Most studies investigating early risk predictors in coronavirus disease 19 (COVID-19) lacked comparison with controls. We aimed to assess and directly compare outcomes and risk predictors at time of emergency department (ED) presentation in COVID-19 and controls. Consecutive patients presenting to the ED with suspected COVID-19 were prospectively enrolled. COVID-19-patients were compared with (i) patients tested negative (overall controls) and (ii) patients tested negative, who had a respiratory infection (respiratory controls). Primary outcome was the composite of intensive care unit (ICU) admission and death at 30 days. Among 1081 consecutive cases, 191 (18%) were tested positive for severe acute respiratory syndrome coronavirus 2 (SARS-CoV-2) and 890 (82%) were tested negative (overall controls), of which 323 (30%) had a respiratory infection (respiratory controls). Incidence of the composite outcome was significantly higher in COVID-19 (23%) as compared with the overall control group (10%, adjusted-HR 2.45 (95%CI, 1.61–3.74), p < 0.001) or the respiratory control group (10%, adjusted-HR 2.93 (95%CI, 1.66–5.17), p < 0.001). Blood oxygen saturation, age, high-sensitivity troponin, c-reactive protein, and lactate dehydrogenase were identified as the strongest predictors of poor outcome available at time of ED presentation in COVID-19 with highly comparable prognostic utility in overall and respiratory controls. In conclusion, patients presenting to the ED with COVID-19 have a worse outcome than controls, even after adjustment for differences in baseline characteristics.
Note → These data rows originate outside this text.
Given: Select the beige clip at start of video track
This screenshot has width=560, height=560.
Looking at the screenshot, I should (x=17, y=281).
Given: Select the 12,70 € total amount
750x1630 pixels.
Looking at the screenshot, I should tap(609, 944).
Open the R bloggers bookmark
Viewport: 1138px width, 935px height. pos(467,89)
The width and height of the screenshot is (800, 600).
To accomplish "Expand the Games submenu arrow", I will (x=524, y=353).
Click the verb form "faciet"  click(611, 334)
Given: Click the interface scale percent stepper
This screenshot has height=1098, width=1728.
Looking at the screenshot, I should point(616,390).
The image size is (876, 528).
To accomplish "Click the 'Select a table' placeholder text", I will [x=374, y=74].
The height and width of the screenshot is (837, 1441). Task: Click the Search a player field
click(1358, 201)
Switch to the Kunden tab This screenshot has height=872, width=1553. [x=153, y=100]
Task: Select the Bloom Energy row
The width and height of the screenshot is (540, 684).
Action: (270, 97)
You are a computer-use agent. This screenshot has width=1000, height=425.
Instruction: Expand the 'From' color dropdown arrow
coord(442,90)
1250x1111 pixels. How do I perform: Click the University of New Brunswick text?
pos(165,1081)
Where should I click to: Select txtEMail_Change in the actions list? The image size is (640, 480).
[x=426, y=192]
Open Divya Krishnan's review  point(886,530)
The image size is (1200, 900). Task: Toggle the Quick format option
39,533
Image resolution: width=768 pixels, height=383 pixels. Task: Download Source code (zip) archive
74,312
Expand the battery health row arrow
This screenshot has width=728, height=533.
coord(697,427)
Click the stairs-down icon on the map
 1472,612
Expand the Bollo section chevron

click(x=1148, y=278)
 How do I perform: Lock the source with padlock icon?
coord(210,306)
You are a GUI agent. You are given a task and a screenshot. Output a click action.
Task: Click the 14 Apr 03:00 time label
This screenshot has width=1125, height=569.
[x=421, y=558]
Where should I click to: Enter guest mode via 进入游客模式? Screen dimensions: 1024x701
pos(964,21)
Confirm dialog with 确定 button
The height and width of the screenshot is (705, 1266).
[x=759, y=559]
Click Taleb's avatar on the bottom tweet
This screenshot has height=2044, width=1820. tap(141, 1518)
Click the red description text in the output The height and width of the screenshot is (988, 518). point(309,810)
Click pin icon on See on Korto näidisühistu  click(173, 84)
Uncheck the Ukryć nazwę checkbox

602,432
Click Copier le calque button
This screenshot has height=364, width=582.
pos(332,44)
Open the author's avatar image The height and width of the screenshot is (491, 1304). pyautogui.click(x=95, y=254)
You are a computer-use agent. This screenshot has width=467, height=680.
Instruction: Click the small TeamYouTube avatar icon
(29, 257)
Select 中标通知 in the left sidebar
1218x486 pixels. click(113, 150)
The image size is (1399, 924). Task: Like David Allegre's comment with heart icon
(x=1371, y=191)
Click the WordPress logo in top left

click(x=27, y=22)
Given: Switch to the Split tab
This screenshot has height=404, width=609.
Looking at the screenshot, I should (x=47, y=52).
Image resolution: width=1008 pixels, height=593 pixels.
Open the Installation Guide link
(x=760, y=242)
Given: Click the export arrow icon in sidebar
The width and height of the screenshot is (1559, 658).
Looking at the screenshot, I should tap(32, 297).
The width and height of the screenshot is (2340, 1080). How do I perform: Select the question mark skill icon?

Most predictors of poor outcome in COVID-19 were not restricted to COVID-19, but of comparable prognostic utility in controls and therefore generalizable to unselected patients with suspected COVID-19.

Highlights

  • Coronavirus disease 2019 (COVID-19), caused by the severe acute respiratory syndrome coronavirus 2 (SARS-CoV-2), is a global pandemic with a massive burden on healthcare systems worldwide

  • Studies from China, Italy, and the USA analyzed characteristics and the predictive value of clinical parameters [4,5,6,7,8,9,10,11]. Various laboratory parameters such as high c-reactive protein (CRP), low albumin and leukocyte levels were found characteristic for COVID-19 [8], whereas higher age, obesity, hypertension, and high CRP concentrations were associated with poor outcome [10,12,13,14,15,16,17,18]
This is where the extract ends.